**Work to complete:**
Repeat word for word, please, only the lines of the material from the one containing "Click the CoreAxis logo at sidebar top" through its final line, both ends included.

**Provided material:**
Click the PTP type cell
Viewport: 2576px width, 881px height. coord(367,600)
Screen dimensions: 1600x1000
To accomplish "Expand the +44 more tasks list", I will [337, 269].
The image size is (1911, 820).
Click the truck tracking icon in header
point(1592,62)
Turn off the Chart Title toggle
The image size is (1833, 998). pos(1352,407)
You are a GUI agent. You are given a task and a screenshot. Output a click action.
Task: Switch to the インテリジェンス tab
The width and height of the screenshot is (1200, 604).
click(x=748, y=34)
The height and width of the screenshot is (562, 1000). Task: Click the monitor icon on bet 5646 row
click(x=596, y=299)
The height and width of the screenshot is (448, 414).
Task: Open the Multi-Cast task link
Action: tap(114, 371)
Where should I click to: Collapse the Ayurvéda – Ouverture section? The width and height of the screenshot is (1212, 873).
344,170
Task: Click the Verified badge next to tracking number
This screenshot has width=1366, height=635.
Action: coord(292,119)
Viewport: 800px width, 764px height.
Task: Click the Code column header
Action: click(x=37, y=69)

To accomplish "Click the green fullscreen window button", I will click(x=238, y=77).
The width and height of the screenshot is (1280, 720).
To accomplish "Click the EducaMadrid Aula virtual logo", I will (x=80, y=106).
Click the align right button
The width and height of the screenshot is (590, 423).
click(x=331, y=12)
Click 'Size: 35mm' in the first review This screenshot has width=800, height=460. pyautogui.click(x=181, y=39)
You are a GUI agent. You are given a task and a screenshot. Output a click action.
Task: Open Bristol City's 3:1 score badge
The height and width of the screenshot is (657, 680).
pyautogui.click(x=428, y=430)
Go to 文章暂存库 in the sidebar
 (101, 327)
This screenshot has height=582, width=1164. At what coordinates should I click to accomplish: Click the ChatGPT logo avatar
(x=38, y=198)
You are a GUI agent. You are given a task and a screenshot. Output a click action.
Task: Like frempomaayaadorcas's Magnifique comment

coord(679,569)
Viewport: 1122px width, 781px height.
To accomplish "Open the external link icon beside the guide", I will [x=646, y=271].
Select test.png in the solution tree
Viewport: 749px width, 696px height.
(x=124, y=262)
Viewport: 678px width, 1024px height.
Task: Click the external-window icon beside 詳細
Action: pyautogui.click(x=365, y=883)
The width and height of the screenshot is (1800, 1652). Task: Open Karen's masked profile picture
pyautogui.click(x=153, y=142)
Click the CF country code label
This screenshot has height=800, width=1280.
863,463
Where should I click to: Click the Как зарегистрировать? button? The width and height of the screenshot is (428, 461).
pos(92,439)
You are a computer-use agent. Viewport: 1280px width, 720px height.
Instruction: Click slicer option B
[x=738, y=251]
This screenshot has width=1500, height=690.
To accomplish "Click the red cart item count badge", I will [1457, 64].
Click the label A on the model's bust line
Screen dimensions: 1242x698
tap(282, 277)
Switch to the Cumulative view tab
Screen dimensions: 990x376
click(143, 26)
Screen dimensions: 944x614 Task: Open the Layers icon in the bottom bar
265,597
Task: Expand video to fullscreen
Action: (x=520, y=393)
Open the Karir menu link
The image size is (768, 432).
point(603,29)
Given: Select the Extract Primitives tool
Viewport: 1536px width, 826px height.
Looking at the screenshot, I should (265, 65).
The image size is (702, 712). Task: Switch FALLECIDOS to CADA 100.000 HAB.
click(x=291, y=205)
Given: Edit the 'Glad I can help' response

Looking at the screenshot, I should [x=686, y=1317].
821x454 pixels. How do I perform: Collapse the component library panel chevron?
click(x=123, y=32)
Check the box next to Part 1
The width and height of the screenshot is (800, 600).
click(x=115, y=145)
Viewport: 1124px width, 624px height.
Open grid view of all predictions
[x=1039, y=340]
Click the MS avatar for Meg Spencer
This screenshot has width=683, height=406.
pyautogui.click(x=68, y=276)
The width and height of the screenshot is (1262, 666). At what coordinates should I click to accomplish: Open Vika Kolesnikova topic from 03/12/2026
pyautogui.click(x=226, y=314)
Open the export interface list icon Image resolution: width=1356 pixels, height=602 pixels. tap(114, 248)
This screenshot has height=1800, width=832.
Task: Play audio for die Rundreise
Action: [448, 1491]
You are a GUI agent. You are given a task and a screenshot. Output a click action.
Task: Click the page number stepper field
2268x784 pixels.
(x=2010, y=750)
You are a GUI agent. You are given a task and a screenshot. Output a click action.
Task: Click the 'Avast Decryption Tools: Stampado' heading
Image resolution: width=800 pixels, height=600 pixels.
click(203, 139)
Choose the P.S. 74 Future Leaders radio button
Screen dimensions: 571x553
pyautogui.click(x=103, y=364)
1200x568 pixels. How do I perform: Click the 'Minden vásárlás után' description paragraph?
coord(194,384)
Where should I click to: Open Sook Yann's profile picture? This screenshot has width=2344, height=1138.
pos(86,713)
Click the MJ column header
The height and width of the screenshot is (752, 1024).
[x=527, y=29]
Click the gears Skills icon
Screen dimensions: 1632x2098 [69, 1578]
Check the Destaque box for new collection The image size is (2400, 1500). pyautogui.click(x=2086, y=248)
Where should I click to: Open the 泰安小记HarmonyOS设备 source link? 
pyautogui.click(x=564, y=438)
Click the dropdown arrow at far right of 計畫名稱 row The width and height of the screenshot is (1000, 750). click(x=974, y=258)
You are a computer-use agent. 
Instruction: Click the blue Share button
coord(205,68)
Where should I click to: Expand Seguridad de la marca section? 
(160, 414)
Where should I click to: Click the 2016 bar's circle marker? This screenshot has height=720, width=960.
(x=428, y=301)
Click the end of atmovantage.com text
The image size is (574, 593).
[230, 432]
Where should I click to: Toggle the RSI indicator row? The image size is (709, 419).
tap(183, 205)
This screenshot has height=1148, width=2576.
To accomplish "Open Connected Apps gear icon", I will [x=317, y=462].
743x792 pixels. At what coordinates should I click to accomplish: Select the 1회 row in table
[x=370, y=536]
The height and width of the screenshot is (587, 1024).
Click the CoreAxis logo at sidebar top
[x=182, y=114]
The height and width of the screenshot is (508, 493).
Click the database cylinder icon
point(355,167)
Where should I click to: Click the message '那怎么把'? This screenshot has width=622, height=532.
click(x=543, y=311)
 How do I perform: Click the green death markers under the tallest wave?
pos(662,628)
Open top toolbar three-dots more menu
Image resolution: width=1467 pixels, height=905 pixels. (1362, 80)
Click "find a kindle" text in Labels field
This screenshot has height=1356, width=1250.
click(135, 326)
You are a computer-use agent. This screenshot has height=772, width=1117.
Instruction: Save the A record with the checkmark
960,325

**Exercise solution:**
Click the CoreAxis logo at sidebar top
[x=182, y=114]
The height and width of the screenshot is (508, 493).
Click the database cylinder icon
point(355,167)
Where should I click to: Click the message '那怎么把'? This screenshot has width=622, height=532.
click(x=543, y=311)
 How do I perform: Click the green death markers under the tallest wave?
pos(662,628)
Open top toolbar three-dots more menu
Image resolution: width=1467 pixels, height=905 pixels. (1362, 80)
Click "find a kindle" text in Labels field
This screenshot has height=1356, width=1250.
click(135, 326)
You are a computer-use agent. This screenshot has height=772, width=1117.
Instruction: Save the A record with the checkmark
960,325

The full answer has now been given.